Use pestle and mortar to grind up leaf tissue and mix with isolation solution. Filter through muslin cloth into beaker. Transfer liquid to centrifuge tubes and centrifuge at high speeds for 10 mins - this separates chloroplasts into pellet at bottom of tube.

68
Q

What safety precaution would you take if you are carrying out TLC with a volatile, hazardous solvent?

A

Carry out experiment in a fume cupboard.

69
Q

Why is a negative control used in the second experiment?

A

To show that it was the chloroplast extract making the redox indicator dye change colour and not the isolation solution.

70
Q

Being closer to the light sources would achieve what change on a graph?

A

A steeper drop in absorbance.
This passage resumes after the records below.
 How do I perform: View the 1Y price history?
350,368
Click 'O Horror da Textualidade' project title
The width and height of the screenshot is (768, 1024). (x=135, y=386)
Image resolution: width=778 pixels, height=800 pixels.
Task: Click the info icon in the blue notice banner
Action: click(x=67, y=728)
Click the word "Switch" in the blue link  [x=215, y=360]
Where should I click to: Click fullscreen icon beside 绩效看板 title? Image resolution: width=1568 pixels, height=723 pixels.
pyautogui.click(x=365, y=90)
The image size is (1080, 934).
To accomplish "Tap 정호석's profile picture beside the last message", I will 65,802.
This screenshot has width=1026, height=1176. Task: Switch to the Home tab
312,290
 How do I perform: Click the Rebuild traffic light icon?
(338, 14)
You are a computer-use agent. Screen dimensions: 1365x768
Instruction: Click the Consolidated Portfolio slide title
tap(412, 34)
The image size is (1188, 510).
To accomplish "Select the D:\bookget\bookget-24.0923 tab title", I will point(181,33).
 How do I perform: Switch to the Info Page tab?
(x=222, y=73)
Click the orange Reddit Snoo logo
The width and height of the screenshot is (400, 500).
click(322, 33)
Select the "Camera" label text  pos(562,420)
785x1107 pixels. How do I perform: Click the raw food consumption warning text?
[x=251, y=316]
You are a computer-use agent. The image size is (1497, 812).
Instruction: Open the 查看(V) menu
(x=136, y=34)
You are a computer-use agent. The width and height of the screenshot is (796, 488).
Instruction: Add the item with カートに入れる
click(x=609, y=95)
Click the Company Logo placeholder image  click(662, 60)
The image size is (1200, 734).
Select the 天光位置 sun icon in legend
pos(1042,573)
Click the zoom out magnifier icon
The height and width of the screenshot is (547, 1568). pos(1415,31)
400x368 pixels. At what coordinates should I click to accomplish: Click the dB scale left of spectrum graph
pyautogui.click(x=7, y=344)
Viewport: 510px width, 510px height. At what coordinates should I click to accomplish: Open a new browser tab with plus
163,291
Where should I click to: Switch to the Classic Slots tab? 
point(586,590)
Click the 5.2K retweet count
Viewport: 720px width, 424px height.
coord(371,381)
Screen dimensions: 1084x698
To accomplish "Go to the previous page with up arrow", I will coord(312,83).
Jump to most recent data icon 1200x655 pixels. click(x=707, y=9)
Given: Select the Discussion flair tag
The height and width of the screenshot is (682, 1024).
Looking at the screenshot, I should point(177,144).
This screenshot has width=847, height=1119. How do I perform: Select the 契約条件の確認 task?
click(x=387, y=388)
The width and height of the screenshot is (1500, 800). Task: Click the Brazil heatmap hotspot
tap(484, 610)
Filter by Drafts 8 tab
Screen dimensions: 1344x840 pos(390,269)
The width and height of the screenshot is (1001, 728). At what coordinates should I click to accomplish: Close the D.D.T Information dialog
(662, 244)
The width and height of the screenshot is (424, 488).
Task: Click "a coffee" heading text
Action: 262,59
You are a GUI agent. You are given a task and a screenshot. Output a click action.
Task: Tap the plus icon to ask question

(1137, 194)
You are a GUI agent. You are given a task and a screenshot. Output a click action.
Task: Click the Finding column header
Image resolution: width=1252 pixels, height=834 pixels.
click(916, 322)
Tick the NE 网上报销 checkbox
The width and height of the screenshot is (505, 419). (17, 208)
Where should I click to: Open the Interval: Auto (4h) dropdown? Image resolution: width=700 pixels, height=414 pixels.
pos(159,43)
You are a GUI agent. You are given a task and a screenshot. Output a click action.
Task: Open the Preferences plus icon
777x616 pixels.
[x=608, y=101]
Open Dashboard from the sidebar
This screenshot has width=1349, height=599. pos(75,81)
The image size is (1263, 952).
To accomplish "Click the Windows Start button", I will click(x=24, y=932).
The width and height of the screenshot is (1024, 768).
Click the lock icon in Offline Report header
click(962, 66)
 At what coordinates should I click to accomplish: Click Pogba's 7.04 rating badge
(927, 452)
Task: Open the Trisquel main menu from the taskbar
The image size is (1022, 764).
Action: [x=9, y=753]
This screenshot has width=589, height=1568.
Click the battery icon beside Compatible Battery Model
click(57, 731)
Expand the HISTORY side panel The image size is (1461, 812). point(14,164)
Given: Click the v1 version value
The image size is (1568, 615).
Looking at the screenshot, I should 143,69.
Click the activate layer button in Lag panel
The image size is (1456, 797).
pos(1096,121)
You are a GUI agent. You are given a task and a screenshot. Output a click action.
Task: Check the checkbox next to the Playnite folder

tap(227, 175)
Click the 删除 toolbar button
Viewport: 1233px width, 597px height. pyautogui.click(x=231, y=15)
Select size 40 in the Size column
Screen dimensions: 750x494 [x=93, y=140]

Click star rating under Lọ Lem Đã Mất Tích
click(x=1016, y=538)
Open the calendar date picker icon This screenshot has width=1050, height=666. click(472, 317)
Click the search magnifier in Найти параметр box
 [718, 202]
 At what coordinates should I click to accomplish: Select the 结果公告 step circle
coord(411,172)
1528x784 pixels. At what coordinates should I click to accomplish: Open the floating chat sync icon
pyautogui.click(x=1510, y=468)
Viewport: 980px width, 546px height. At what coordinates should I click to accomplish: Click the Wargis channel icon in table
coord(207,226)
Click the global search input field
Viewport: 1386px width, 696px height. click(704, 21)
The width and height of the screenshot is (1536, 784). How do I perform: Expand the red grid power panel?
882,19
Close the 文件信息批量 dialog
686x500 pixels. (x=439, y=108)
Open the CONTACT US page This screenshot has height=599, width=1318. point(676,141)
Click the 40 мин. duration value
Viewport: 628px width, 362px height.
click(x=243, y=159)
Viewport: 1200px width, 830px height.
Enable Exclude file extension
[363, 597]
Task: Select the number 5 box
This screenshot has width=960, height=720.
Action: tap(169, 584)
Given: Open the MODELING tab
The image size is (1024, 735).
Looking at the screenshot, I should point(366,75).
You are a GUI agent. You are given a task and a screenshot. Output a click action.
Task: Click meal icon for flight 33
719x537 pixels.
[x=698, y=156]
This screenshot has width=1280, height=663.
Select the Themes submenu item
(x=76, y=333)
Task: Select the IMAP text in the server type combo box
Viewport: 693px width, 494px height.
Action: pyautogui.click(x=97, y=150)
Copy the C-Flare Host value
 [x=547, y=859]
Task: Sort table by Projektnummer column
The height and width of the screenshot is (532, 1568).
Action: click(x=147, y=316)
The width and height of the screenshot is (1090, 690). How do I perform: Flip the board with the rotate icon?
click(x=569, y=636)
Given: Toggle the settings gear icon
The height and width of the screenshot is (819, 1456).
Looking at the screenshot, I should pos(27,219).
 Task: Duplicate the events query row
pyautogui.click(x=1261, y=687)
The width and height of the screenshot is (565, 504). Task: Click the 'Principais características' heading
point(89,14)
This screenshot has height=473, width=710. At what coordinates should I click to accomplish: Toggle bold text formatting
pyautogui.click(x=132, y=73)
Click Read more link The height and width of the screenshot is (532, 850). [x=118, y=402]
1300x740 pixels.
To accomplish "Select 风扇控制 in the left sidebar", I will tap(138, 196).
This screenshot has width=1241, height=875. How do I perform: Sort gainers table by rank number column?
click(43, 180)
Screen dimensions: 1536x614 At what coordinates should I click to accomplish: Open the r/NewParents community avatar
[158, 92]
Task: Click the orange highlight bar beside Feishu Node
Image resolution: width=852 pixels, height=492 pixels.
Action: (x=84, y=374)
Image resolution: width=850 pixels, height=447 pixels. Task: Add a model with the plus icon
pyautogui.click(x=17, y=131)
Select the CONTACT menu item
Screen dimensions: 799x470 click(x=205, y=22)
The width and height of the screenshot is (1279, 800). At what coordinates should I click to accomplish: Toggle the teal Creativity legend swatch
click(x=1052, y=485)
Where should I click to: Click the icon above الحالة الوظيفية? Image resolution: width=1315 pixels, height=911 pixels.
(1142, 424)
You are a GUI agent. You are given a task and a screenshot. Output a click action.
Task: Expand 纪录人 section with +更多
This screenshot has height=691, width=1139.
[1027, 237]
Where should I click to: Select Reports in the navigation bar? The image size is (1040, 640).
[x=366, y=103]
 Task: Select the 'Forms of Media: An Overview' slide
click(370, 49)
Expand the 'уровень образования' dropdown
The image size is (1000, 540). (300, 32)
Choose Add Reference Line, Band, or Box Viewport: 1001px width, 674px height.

Dehydrogenase activity faster at a higher light intensity, so redox indicator dye losing colour faster - decreased absorbance.

71
Q

What is reduction?

A

Electron acceptor. Gain in electrons.

72
Q

What is oxidation?

A

Electron donor. Loss of electrons.

73
Q

ATP is synthesised during photosynthesis through a photophosphorylation reaction. What 3 things are needed for this reaction to happen?

A

ADP + Pi + Light (energy)

74
Q

What is meant by the term ‘photolysis’?

A

When light energy is used to split a molecule.